As parents, we want the best for our children. And we expect the best of them. How many times when they were young did we think…”My kid will NEVER do that!”?
Well, for many of us, our kids DID do that…and THAT involved substance abuse (drugs and alcohol), or an addictive behavior (sex, pornography, eating disorders, etc). And as parents, it’s difficult to know how to handle this. We want to believe our children. And it takes a long time before we realize that addicts are great liars. And during this time, when we are believing (and hoping), and they are lying (and using), we become enablers.
Well, if this sounds like you, still hoping and believing, trust me, it’s not going to work.
To put it simply, it’s time to get over yourself. You don’t have all the answers, and even thought the addict IS your child and you believe you know him or her better than anyone else in the world (you definitely love him or her more), you probably don’t know a lot that might surprise you…and not in a good way.
Getting over yourself isn’t as mean as it sounds. When I say, “Get over yourself”, I literally mean…get over yourself. Rise above the situation and try to look at it from above it all…get a new perspective.

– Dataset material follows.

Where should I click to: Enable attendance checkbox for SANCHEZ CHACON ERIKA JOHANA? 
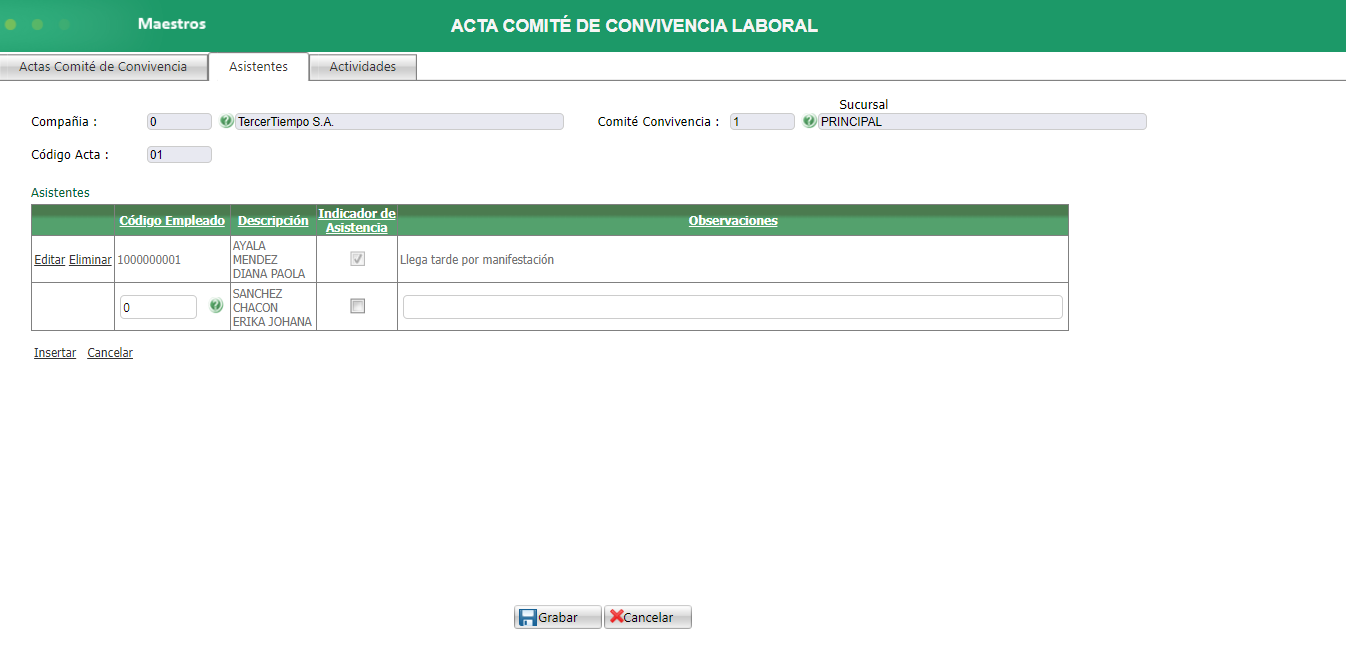(356, 306)
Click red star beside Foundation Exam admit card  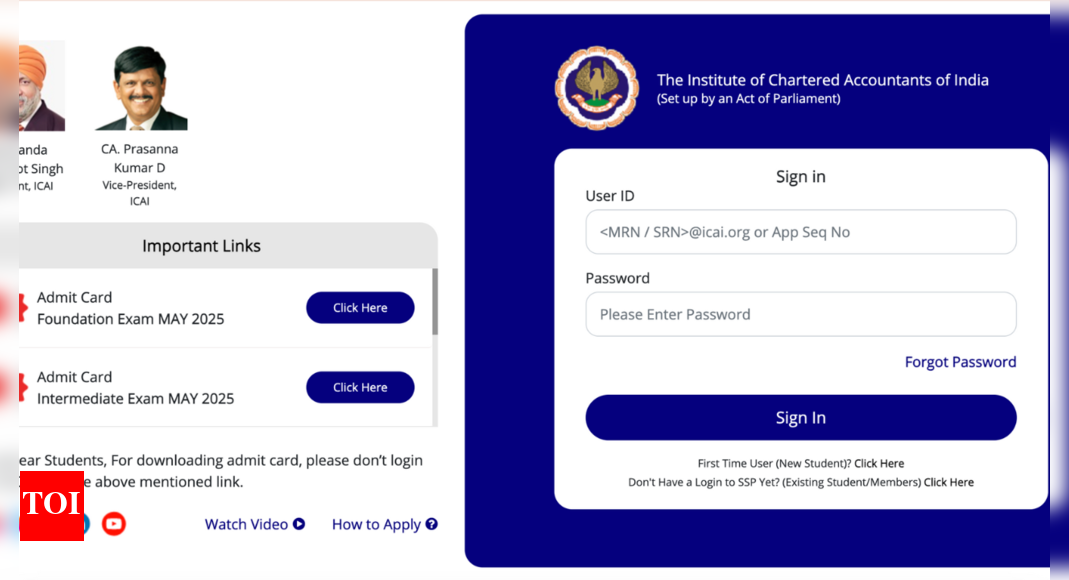(x=23, y=308)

If nothing else, when taking yourself out of the drama and attempting to observe from a place where you can see more clearly and feel more honestly, you will gain a better understanding of your role in your loved one’s addiction. Maybe you are an enabler, but that was not your intent.
Maybe you have been naive in believing everything you were told, but that isn’t surprising – you are a loving parent. We all want to believe the best.